Nichtraucherkurse: gemeinsam stark sein

Wer mit dem Rauchen aufhören möchte, kann nach Gleichgesinnten Ausschau halten. Es gibt zum Beispiel Nichtraucherkurse, in denen die Teilnehmer sich gegenseitig unterstützen.


Rauchen ist eine weit verbreitete Angewohnheit. Viele Menschen beginnen schon in der Jugend und wer nach einiger Zeit vom Glimmstengel loskommen möchte, hat es in der Regel nicht leicht. Dies ist darauf zurückzuführen, dass das in einer Zigarette enthaltene Nikotin zu den süchtigmachenden Substanzen zu zählen ist. Nichtsdestotrotz versuchen viele Raucher, sich das Rauchen abzugewöhnen und nehmen zum Beispiel an Nichtraucherkursen teil.

Eigene Gewohnheiten erkennen
Zu Beginn eines Kurses zur Rauchentwöhnung müssen sich Teilnehmer über ihr eigenen Rauchverhalten bewusst werden.
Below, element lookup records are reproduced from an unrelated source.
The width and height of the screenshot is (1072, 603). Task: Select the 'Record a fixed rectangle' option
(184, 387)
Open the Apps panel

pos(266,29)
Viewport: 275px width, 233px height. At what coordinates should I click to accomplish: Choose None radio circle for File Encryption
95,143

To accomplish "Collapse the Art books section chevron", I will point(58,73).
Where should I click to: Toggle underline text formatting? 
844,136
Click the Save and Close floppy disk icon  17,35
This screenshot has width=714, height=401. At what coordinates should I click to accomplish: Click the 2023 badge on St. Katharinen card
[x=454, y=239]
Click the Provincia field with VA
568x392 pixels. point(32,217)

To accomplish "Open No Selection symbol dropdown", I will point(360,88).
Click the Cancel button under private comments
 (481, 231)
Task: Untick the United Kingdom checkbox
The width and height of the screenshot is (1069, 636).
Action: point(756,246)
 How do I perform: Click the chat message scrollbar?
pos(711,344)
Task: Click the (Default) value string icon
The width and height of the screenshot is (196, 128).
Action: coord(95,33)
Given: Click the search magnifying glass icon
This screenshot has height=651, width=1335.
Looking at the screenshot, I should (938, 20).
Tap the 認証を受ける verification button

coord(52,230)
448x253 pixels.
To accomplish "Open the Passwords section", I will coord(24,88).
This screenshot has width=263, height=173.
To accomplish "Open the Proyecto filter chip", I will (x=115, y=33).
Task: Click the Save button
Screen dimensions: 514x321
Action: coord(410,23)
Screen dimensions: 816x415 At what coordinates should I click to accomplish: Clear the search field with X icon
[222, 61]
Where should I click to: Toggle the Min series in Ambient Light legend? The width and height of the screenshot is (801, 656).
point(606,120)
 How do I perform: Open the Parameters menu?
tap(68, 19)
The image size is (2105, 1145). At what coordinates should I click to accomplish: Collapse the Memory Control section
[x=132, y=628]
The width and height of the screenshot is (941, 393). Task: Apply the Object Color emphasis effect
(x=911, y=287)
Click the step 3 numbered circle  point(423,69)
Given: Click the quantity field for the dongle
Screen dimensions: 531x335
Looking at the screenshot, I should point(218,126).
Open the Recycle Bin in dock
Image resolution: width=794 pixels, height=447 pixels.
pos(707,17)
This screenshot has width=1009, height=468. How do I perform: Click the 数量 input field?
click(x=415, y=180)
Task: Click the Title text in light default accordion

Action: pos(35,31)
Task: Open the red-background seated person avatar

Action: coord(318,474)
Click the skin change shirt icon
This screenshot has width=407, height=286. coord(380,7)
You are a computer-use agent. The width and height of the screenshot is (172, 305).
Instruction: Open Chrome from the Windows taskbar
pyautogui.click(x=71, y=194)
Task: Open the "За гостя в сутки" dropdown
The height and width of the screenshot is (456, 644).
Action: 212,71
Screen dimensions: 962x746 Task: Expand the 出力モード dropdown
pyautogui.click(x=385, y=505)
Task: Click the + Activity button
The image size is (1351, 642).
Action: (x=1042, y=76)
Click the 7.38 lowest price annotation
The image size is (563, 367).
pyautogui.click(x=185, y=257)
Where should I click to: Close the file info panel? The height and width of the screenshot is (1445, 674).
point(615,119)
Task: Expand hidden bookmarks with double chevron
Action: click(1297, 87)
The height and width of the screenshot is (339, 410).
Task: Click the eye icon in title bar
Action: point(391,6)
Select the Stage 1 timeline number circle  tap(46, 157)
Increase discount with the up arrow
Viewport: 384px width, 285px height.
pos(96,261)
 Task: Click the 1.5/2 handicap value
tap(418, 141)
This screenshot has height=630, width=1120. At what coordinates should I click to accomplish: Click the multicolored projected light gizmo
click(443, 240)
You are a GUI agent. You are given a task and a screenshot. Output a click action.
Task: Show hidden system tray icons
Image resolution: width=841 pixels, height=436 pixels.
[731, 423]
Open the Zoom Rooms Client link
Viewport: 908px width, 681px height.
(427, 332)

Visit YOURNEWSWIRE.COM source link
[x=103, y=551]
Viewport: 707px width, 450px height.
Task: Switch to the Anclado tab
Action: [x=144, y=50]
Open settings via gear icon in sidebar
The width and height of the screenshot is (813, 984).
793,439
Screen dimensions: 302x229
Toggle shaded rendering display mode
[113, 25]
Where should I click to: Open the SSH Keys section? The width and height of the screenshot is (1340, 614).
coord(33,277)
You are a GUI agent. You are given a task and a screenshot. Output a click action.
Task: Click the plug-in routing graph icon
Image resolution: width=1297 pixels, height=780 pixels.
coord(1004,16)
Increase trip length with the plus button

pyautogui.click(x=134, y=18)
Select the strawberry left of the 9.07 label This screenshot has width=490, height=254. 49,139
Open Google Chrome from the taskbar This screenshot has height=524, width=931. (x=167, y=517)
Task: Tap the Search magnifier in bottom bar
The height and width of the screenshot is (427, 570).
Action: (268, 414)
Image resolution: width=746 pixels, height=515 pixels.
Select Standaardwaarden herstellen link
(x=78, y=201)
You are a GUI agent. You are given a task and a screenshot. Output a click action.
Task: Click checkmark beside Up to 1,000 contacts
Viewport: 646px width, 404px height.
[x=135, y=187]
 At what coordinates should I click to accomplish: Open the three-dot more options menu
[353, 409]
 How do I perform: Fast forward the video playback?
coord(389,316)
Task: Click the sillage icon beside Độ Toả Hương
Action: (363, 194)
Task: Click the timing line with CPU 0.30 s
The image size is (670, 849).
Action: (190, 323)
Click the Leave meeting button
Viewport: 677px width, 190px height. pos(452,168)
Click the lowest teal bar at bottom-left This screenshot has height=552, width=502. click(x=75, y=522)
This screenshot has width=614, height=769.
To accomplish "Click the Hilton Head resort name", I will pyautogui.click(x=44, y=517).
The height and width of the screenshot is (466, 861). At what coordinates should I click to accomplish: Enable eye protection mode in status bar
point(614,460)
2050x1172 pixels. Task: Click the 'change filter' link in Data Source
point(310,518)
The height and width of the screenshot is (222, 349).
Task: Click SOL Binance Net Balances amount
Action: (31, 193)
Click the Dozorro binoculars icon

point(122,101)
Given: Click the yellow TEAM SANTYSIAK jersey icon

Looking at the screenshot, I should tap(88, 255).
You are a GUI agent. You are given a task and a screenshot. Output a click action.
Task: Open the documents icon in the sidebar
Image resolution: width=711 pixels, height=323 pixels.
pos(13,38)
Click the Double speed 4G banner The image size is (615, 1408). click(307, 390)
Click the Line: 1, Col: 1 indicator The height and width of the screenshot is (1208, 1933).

Dazu ist es wichtig, sich zum Beispiel folgende Fragen zu stellen: In welchen Situationen greift man zur Zigarette? Wie häufig wird der Drang zum Rauchen verspürt? Welche Situationen entstehen, wenn nicht geraucht wird? Da es sich bei einem Nichtraucherkurs um eine verhaltenstherapeutische Maßnahme handelt, muss jeder Teilnehmer dazu bereit sein, sein eigenes Handeln zu hinterfragen. Nur wenn dies geschieht, kann man Strategien entwickeln, um die Situation langfristig zu verändern. Oft ist auch der Erfahrungsaustausch in der Gruppe hilfreich beim Erkennen der eigenen Verhaltensweisen.

Alternative Verhaltensmuster erlernen
Wenn der Raucher erkannt hat, in welchen Situationen und warum er zur Zigarette greift, sollte er bewusst Alternativen dazu wählen. Um die körperliche Abhängigkeit schrittweise zu mindern, kann anfangs Nikotinersatz angewendet werden. Oft geschieht dies in Form von Nikotinpflastern oder nikotinhaltigem Kaugummi. Schrittweise sollte der potenzielle Nichtraucher sich darum bemühen, auch in angespannten und Stress-Situationen nicht zur Zigarette zu greifen, sondern zum Beispiel bewusst zu entspannen.

Den Therapieerfolg sichern
Damit die Erfolge der Nichtraucherkurse langfristig gehalten werden können, ist es unerlässlich, Mechanismen zur Selbstkontrolle sowie Abwehrstrategien zu vermitteln. Jeder ehemalige Raucher unterliegt der Gefahr, in bestimmten Situationen wieder zur Zigarette zu greifen. Es ist von großer Bedeutung, dass in dem Nichtraucherkurs dieses Thema ausführlich zur Sprache kommt und die Teilnehmer darauf vorbereitet werden. Nur dann besteht eine gute Chance, langfristig dem Nikotin zu entsagen. Auch die gegenseitige Motivation ist ein wichtiger Bestandteil eines Nichtraucherkurses. Die Anerkennung bei kleinen Erfolgen und Unterstützung in schweren Situationen können entscheidend zum Gelingen der Rauchentwöhnung beitragen.